Tarot & Love: A Changing Perspective

Tarot & Love: A Changing Perspective


The older I've got - and the more I've worked with tarot - the more ... antsy I feel when the "good" cards come up in a reading. Antsy. Niggly. Squirrelly. Existentially brrrrrrrrrrrrr!

I'm thinking back to the early 2000s and my first foray into tarot, and how I felt when I encountered the Two of Cups. It was like a tiny shot of dopamine. Ohhhh! The promise. Ahhhhh! The possibilities! Mmmmmmmm! A handsome stranger.

The reason for this cynical "Hmmmm" is simple: no card can deliver the promise dreamed up by my own fantasies. Not anymore.

A part of me - the 23-year-old part of me - reads this and thinks: "Urgh!"

Bless her. No wonder! Because it's shit - that moment when you realise that not only is the tarot never going to deal you the cards you want to hold; life isn't going to either. You know too much. You see too much. Interpretations are no longer one-dimensional, straightforward.

A life lived fully means that the lived experience of each archetypal situation in a card is an exercise in contradiction and complexity.

True love doesn't exist in the tarot, because it doesn't exist in real life. Not in one card, anyway. True love exists, yes: but it exists in all the cards. So you want the Two of Cups? I'll raise you the "Five of Wands". You want "The Lovers"? I'll raise you "The Devil". Deal with those along with the good stuff and then you're learning to contend with another person as they are. (And, during this process, you may realise they are not the person for you, and you are well within your rights to call it a day. Whenever you want. For whatever reason you want. As are they.)

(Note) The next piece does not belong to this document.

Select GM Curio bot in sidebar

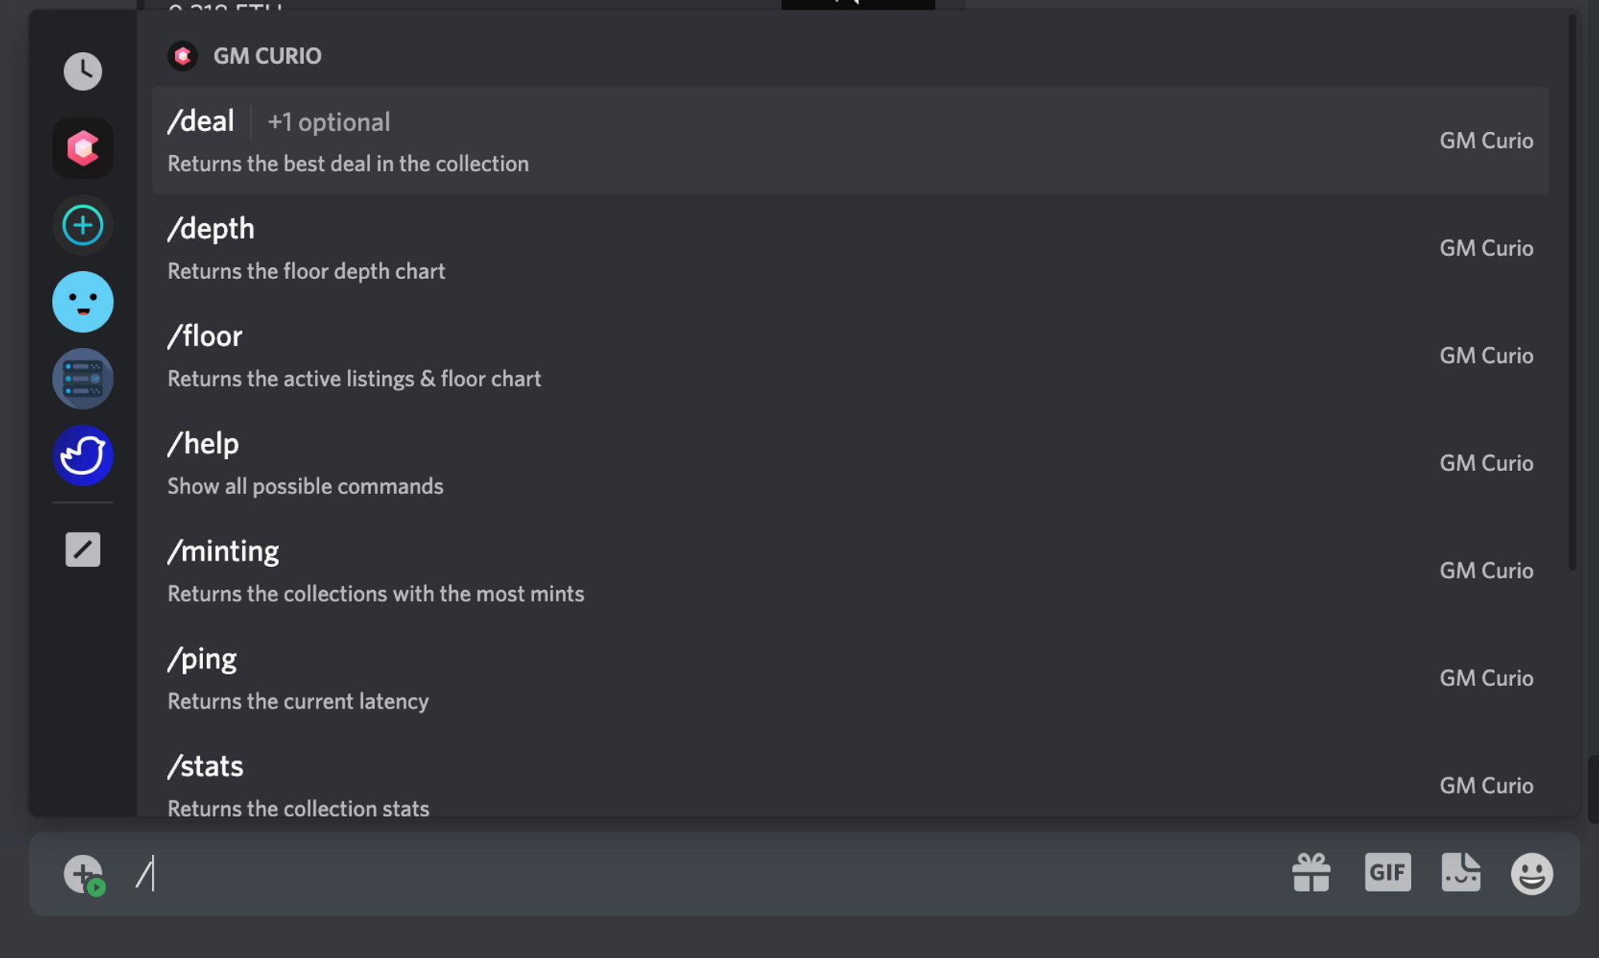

There is no one card without the others; nothing exists in isolation. I used to be able to cubby-hole romance off into a neat little tall-dark-handsome package in my 20-something dreams (even my 40-something dreams a few years ago), but tarot taught me that any one of 78 cards is waiting to inhabit the vacuum created by my anticipation, and it really wasn't interested in pandering to my romantic desires.

So the Two of Cups now is tempered in the most literal sense of the word: it has been heated, re-heated, and cooled. I'm thankful that, as a Cups card, it can call on the essential waters of its suit to do this cooling. In this way, it becomes more of its element. The Lovers feels incomplete without The Devil. I know they go hand in hand. How can you know what freedom is if you have no idea what it's like to be in servitude to something, or someone, else?

Nothing has meaning without its opposite, including Temperance itself.

We need to know imbalance before we understand balance.

So if you can relate to what I've written here, or if you cannot relate to what I've written here, guess what? You're both in exactly the right place.